- Tareas:
(1) Responde estas preguntas sobre el texto acerca de la OTAN y América Latina:
(a) ¿Quién constataba que los países latinoamericanos tienen una mentalidad de estar permanentemente en "estado de insatisfacción"?
(b) ¿Tras qué acontecimiento surgió la sensación de que pertenecemos a una comunidad global?
(c) ¿Sobre la pertenencia de qué país a Occidente es la definición de Javier Milei?
(2) Reproduce el fragmento del texto sobre la OTAN y América Latina que empieza en "Quizás en esta" y termina en "podría quedarse corta.".
(3) Según el texto sobre la OTAN y América Latina, ¿en qué consumen los países latinoamericanos sus energías vitales? Enuméralo todo.

Con instituciones débiles, inmersa en democracias defectuosas y con esa mentalidad de estar permanentemente en “estado de insatisfacción”, como constataba Carlos Alberto Montaner, ¿cómo podrían los países latinoamericanos superar su soledad estratégica si Estados Unidos y Europa terminan bifurcándose?
Luego, en un plano más conceptual, cualquier hendidura en la OTAN repercutirá en la forma en que los países occidentales centrales (y latinoamericanos) se relacionan y entienden el multilateralismo. Es del todo natural asumir que sin confianza mutua no hay acuerdos internacionales viables.
Quizás hay que remitirse a la proclividad de los países latinoamericanos a consumir sus energías vitales en proyectos utópicos, en crispaciones inconducentes, en minucias domésticas y ombliguismos de diverso tipo, para explicarse la ausencia de discusiones sobre el impacto acá de un mundo sin OTAN, o con dos OTAN, o con una OTAN fracturada.
Ante tal escenario, las preguntas existenciales desde esta parte del mundo no son pocas. ¿Cómo se concibe la defensa de América Latina si Occidente se divide?, ¿quiénes serán los socios privilegiados en materia de comercio, de diálogo político y suministro de armas?, ¿cómo va a repercutir esto en los esquemas regionales?, ¿qué harán aquellas FF.AA de la región que hoy se jactan (y con buenas razones) de haber alcanzado estándares OTAN en materia de procedimientos y concepción de los conflictos?.
Quizás en esta clave hay que entender la definición de Javier Milei, respecto a la pertenencia de Argentina a Occidente. Sin embargo, pese a lo relevante de su definición, a la luz de lo descrito, bien podría quedarse corta.
Y es que -matices más, matices menos- en América Latina pervive, como si fuera ad eternum, esa sensación surgida tras la Segunda Guerra Mundial de que pertenecemos a una comunidad global, basada en una voluntad cooperativa y que tal presunción es suficiente para interlocutar con quien sea sobre cualquier materia. Al multilateralismo se le asume como algo neutro en lo procedimental y casi inocuo en lo político. Se estima que el multilateralismo produce orden y legitimidad. Todo sería multilaterizable.

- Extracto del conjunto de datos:
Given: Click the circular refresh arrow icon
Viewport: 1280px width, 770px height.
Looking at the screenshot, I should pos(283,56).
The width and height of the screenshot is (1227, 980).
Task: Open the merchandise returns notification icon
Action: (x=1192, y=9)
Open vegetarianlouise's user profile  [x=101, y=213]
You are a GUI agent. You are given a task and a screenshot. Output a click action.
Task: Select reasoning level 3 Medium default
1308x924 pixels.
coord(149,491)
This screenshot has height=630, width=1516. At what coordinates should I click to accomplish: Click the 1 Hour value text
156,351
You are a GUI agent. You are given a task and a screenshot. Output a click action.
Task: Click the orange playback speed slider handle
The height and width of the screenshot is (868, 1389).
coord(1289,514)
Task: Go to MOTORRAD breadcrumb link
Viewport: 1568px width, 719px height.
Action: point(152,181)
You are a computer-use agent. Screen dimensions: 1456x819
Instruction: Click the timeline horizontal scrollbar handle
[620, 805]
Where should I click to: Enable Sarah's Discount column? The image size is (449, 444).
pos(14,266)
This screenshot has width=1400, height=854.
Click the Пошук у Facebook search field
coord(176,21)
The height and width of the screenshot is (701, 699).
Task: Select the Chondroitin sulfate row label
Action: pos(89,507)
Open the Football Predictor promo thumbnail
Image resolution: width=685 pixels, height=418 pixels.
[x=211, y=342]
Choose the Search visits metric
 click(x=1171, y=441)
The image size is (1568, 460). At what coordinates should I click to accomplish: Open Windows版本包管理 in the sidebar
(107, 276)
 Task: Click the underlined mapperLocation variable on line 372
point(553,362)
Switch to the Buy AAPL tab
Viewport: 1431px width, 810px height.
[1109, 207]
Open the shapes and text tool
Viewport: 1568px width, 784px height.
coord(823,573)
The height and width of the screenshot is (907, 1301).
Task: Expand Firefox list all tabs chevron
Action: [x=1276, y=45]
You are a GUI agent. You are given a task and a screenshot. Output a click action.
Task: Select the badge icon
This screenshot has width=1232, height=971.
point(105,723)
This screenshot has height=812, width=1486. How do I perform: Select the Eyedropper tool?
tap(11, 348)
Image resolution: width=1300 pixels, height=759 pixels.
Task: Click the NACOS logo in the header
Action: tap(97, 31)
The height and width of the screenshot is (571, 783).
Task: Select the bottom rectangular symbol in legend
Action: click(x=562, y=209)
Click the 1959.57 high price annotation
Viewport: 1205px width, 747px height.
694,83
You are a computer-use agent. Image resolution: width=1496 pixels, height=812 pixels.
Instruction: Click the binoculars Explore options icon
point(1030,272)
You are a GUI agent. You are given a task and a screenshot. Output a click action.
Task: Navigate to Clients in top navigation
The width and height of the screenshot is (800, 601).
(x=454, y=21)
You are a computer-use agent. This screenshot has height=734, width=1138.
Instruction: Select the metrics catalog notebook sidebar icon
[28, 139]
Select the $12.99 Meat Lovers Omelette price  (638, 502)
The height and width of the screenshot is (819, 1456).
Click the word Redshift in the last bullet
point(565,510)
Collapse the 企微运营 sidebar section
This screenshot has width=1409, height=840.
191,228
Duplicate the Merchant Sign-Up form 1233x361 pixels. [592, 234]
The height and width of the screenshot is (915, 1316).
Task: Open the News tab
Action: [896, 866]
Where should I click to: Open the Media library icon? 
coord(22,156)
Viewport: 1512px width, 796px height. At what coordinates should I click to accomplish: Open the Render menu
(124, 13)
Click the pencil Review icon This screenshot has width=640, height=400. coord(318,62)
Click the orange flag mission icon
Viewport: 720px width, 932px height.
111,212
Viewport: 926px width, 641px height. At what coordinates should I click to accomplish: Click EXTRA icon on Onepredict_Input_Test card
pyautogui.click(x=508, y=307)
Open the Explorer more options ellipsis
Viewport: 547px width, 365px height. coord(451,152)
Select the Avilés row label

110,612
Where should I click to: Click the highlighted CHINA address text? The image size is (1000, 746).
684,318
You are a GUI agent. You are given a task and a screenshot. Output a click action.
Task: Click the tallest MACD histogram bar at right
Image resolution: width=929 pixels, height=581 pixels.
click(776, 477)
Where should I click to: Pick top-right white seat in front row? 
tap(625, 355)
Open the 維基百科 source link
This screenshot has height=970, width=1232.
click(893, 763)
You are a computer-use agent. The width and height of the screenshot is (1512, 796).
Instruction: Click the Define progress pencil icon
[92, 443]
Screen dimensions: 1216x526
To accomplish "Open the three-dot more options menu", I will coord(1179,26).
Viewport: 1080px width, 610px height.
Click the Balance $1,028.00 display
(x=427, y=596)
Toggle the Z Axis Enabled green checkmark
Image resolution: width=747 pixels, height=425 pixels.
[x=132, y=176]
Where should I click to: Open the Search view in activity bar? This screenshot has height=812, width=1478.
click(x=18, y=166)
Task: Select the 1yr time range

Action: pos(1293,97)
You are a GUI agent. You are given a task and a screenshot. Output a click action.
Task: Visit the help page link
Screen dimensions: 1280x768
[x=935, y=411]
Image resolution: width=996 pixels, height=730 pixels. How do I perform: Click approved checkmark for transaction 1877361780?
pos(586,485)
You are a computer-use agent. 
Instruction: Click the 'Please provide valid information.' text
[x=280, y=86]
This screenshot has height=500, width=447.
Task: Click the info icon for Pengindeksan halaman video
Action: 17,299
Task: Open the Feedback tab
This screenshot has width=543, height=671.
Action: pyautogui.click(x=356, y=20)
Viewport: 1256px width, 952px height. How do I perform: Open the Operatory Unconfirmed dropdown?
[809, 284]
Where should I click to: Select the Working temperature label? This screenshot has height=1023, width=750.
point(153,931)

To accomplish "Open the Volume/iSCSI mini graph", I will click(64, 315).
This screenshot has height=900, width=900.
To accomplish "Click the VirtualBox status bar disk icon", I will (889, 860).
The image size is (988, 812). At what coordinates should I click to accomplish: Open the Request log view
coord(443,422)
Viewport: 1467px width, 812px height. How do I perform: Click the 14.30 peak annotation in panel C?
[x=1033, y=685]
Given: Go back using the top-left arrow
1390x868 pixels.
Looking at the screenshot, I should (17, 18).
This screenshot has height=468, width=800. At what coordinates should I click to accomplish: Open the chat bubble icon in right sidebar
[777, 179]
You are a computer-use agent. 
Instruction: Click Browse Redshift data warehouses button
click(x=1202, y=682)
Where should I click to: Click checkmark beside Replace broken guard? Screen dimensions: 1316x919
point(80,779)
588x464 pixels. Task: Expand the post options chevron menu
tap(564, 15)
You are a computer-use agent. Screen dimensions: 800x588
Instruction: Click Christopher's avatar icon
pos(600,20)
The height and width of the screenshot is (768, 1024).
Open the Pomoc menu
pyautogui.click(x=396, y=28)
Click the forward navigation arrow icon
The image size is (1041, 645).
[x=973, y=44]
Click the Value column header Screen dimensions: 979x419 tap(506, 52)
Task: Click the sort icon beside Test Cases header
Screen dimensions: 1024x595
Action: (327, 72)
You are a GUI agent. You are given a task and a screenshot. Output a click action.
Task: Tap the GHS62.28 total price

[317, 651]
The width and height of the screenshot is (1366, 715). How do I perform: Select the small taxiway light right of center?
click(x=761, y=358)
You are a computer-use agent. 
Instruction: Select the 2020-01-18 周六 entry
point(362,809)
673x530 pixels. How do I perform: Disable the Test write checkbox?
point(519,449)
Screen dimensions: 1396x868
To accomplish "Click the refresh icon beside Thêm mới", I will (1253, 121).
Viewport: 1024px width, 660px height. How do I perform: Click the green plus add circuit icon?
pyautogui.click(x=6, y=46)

- Las respuestas:
(1)
(a) Carlos Alberto Montaner.
(b) La Segunda Guerra Mundial.
(c) Argentina.

(2)
Quizás en esta clave hay que entender la definición de Javier Milei, respecto a la pertenencia de Argentina a Occidente. Sin embargo, pese a lo relevante de su definición, a la luz de lo descrito, bien podría quedarse corta.

(3)
- Proyectos utópicos
- Crispaciones inconducentes
- Minucias domésticas
- Ombliguismos de diverso tipo